The Kubernetes GitHub repository has almost 100,000 stars. One of the major drivers of this phenomenal growth is the CNCF (Cloud Native Computing Foundation).
Figure 18.1: Star History chart
The CNCF has become a very important organization in the cloud computing scene. While it is not Kubernetes-specific, the dominance of Kubernetes is undeniable. Kubernetes is the first project to graduate, and most of the other projects lean heavily toward Kubernetes. In particular, the CNCF offers certification and training only for Kubernetes. The CNCF, among other roles, ensures that cloud technologies will not suffer from vendor lock-in. Check out this crazy diagram of the entire CNCF landscape: https://landscape.cncf.io.
The CNCF assigns maturity levels to projects: graduated, incubating, and sandbox:
Figure 18.2: CNCF maturity levels
Projects start at a certain level – sandbox or incubating – and over time, can graduate. That doesn’t mean that only graduated projects can be safely used. Many incubating and even sandbox projects are used heavily in production. For example, etcd is the persistent state store of Kubernetes itself, and it is just an incubating project. Obviously, it is a highly trusted component. Virtual Kubelet is a sandbox project that powers AWS Fargate and Microsoft ACI. This is clearly enterprise-grade software.
The main benefit of the CNCF curation of projects is to help navigate the incredible ecosystem that grew around Kubernetes. When you look to extend your Kubernetes solution with additional technologies and tools, the CNCF projects are a good place to start.
When technologies start to offer certification programs, you can tell they are here to stay. The CNCF offers several types of certifications:
The CNCF offers training too. There is a free introduction to Kubernetes course and several paid courses that align with the CKA and CKAD certification exams.

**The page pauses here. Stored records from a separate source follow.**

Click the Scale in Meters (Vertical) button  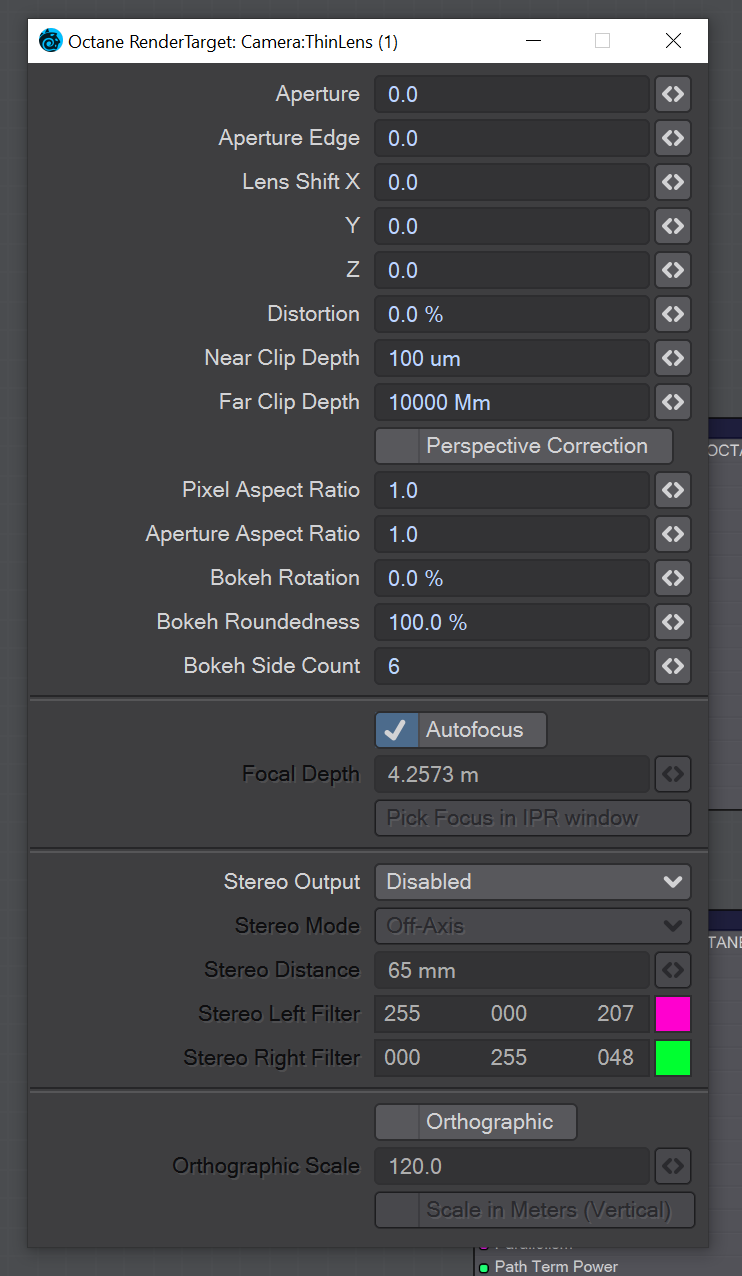[534, 1210]
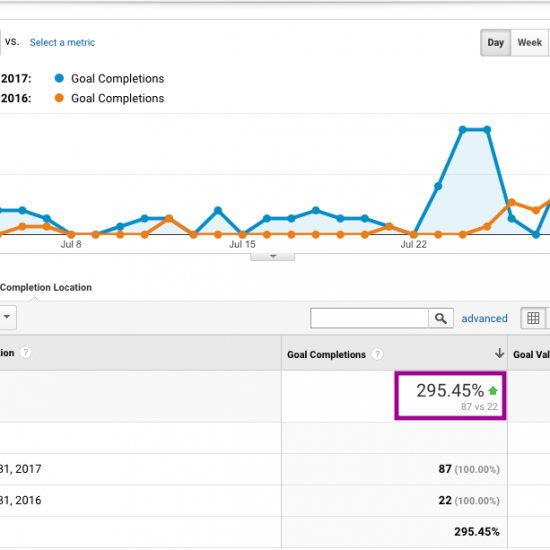Click the orange 2016 Goal Completions legend dot
Viewport: 550px width, 550px height.
tap(59, 98)
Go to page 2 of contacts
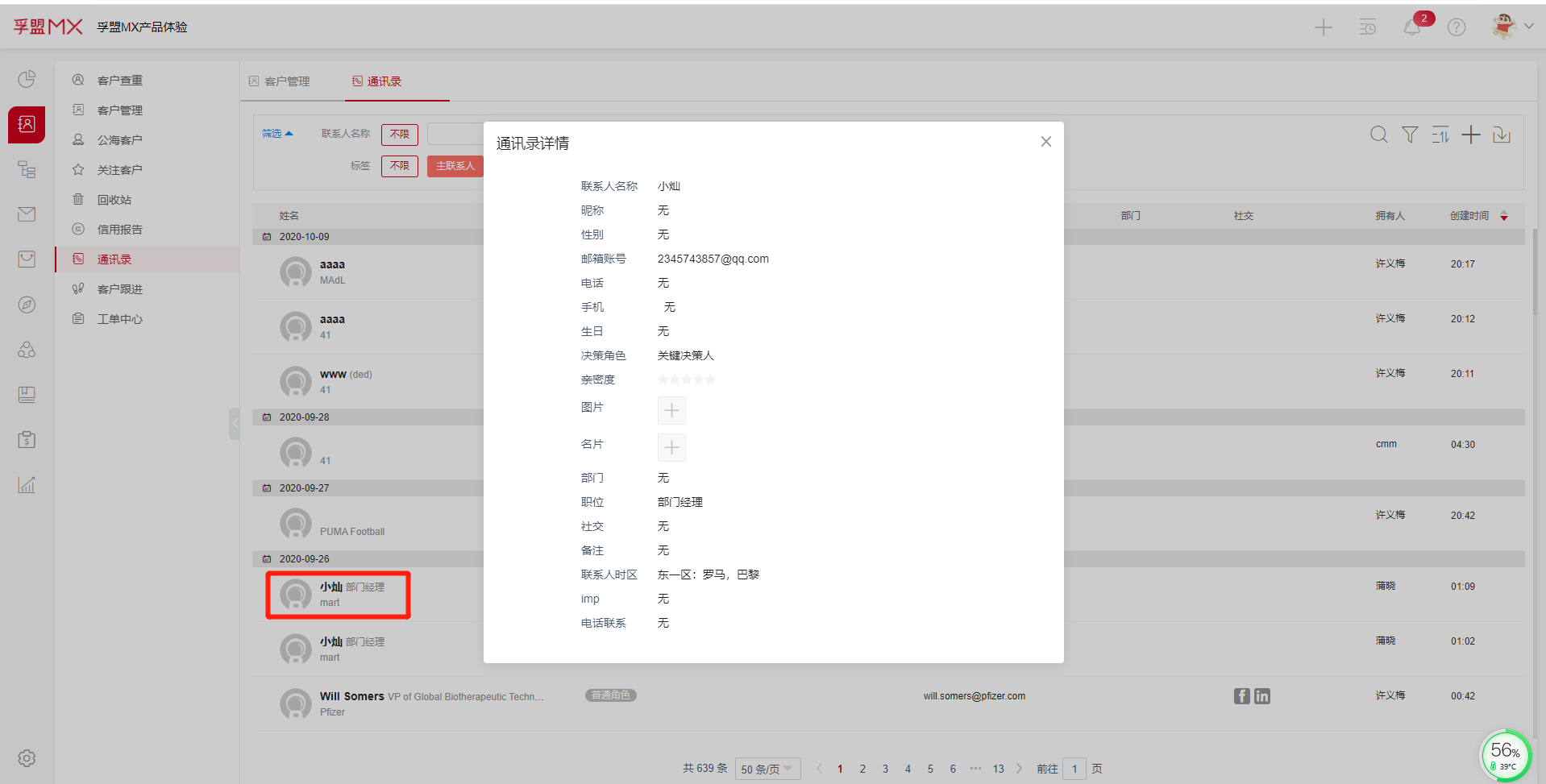1546x784 pixels. tap(862, 769)
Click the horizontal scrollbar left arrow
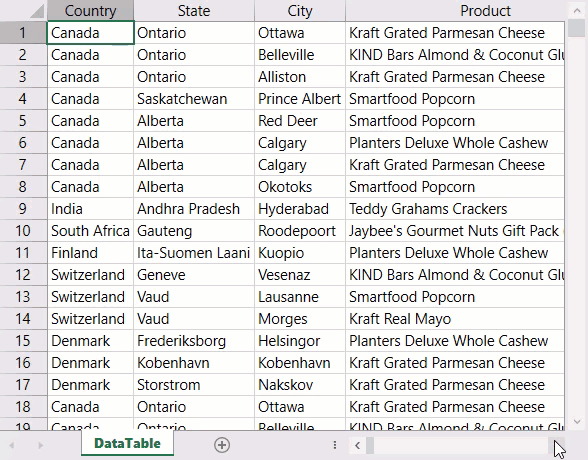The height and width of the screenshot is (460, 588). [357, 445]
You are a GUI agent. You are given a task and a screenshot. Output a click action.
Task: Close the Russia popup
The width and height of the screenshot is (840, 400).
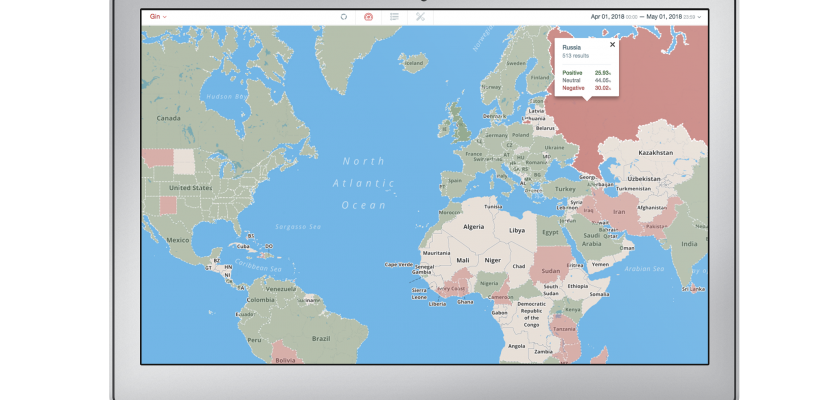[x=613, y=44]
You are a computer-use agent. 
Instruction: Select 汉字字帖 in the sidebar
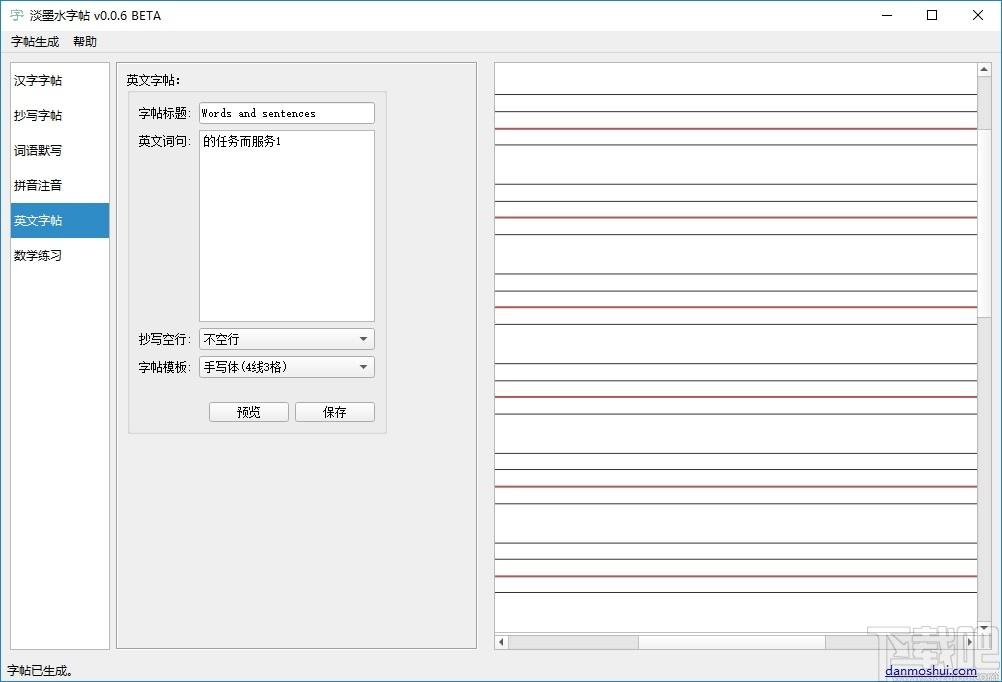click(x=59, y=81)
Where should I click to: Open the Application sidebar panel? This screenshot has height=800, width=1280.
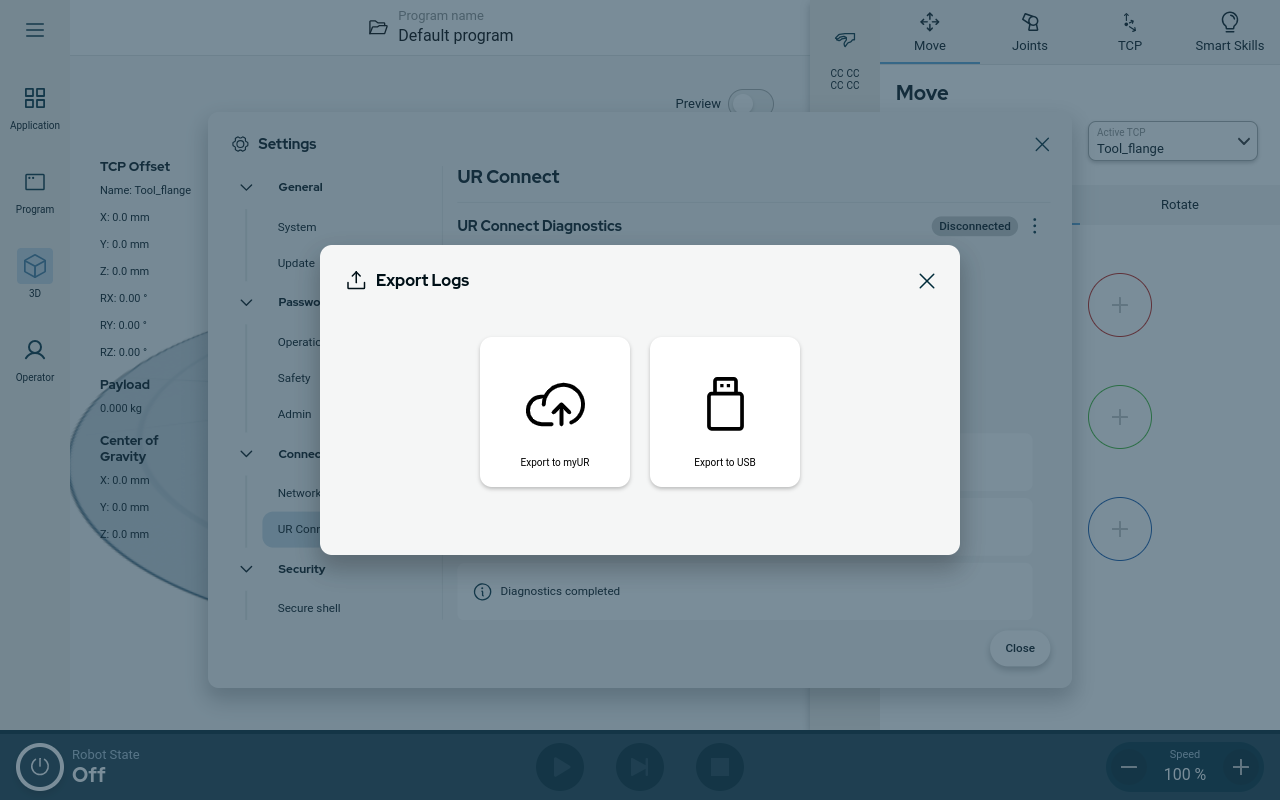pos(35,107)
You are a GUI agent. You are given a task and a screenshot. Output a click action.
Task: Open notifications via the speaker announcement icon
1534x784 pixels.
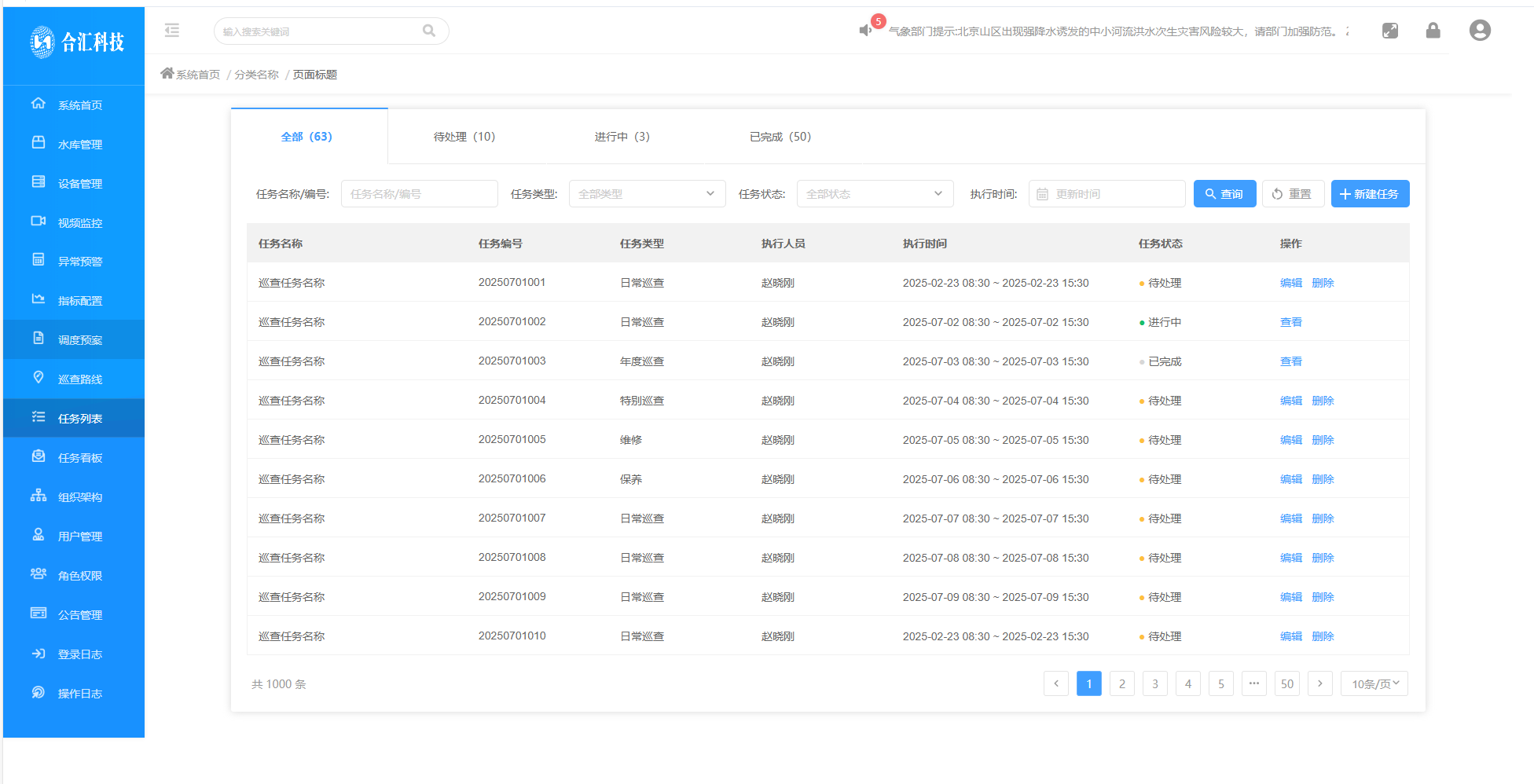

In addition, the CNCF maintains a list of Kubernetes training partners (https://landscape.cncf.io/card-mode?category=kubernetes-training-partner&grouping=category).
If you’re looking for free Kubernetes training, here are a couple of options:
The CNCF also organizes conferences like KubeCon, CloudNativeCon, and meetups and maintains several communication avenues like Slack channels and mailing lists. It also publishes surveys and reports.
The number of attendees and participants keeps growing year after year.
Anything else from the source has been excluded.